年金の受給開始年齢は原則65歳ですが、60歳から繰り上げて受け取ることも可能です。「早くもらったほうが得なのでは?」と考える方も多いですが、実際には生涯の受取額や健康状態、ライフプランによって答えは変わってきます。本記事では、60歳繰り上げ受給のメリット・デメリットを整理し、どのような人に有利かを具体的に解説します。

年金の繰り上げ受給とは?制度の基本をおさらい

年金の繰り上げ受給とは、老齢基礎年金や老齢厚生年金の受給開始を、60歳から最大5年前倒しして始める制度です。ただし、その分受給額が大幅に減額される仕組みとなっています。

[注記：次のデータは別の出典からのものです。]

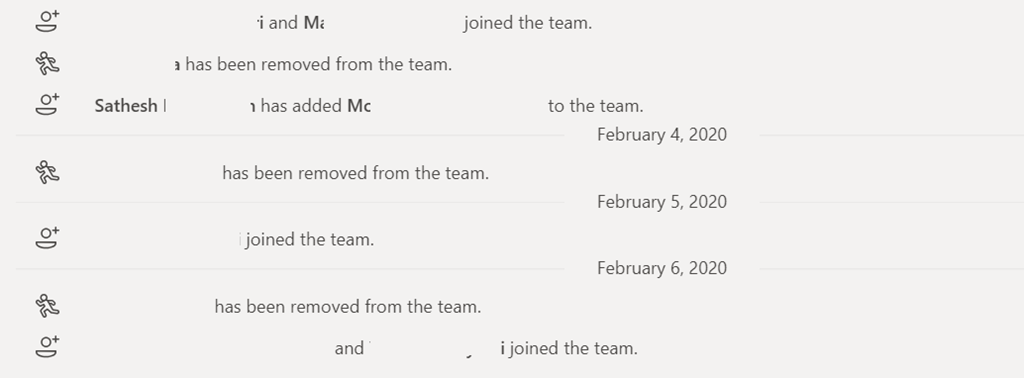The image size is (1024, 378).
Task: Click the member-removed icon under February 4, 2020
Action: [47, 172]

2022年4月以降の繰り上げ減額率は「0.4% × 繰り上げ月数」。60歳ちょうどで受給すると、65歳よりも24%減額された年金を生涯にわたって受け取ることになります。

60歳繰り上げの年金額シミュレーション

たとえば、65歳時点での年金が月額25万円ある人が60歳から受給すると、次のような試算になります。

受給開始年齢 月額 減額率
65歳 250,000円 0%
60歳 190,000円 ▲24%

5年間早くもらえるため、60~64歳の5年間で1,140万円(190,000円×12ヶ月×5年)受け取れます。ただし、その後は65歳時点よりも毎月6万円少ない支給となるため、「生涯でどちらが多くもらえるか」は寿命や資産状況に大きく左右されます。

損益分岐点は「77~78歳」が目安

一般的に、年金を60歳から繰り上げた場合と65歳から受け取った場合の「損益分岐点(総額が逆転する年齢)」はおよそ77~78歳と言われています。

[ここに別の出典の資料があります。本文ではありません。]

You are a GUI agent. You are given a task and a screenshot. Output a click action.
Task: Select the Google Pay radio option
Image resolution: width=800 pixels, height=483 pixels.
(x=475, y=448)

つまり、平均寿命(男性約81歳・女性約87歳)まで生きる見込みがあるなら、65歳からの受給のほうが有利になるケースが多いです。

繰り上げを選ぶメリットとデメリット

繰り上げのメリット

  • 早くから収入を得られ、生活資金に余裕が生まれる
  • 健康状態に不安がある場合に“元を取る”可能性が高い
  • 他に収入がない人の生活資金確保に役立つ

デメリット

  • 受給額が生涯減額されたままとなる
  • 税・社会保険料の免除要件に影響を及ぼす場合がある
  • 再就職や副収入があると所得制限に引っかかる可能性

こんな人は60歳からの繰り上げも選択肢に

以下のような条件に当てはまる人は、繰り上げを検討しても良いでしょう。

  • 健康状態に不安があり、長生きできる自信がない
  • 貯蓄が少なく、60代前半に生活費が不足している
  • 家族に扶養されておらず、年金が唯一の生活資金

一方で、持ち家や資産があり、長寿家系である方は65歳受給を基本とした方が安心です。

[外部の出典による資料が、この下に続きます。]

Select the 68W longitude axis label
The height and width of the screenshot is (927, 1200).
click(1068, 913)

まとめ:繰り上げ受給は“早くもらえて損しない”わけではない

年金の60歳繰り上げは、生活資金を早く確保したい方には有効な制度ですが、その分「生涯減額される」という大きなデメリットもあります。将来の年金受給額や健康状態、ライフプランを慎重に見極めた上で、自分にとって最適なタイミングを選びましょう。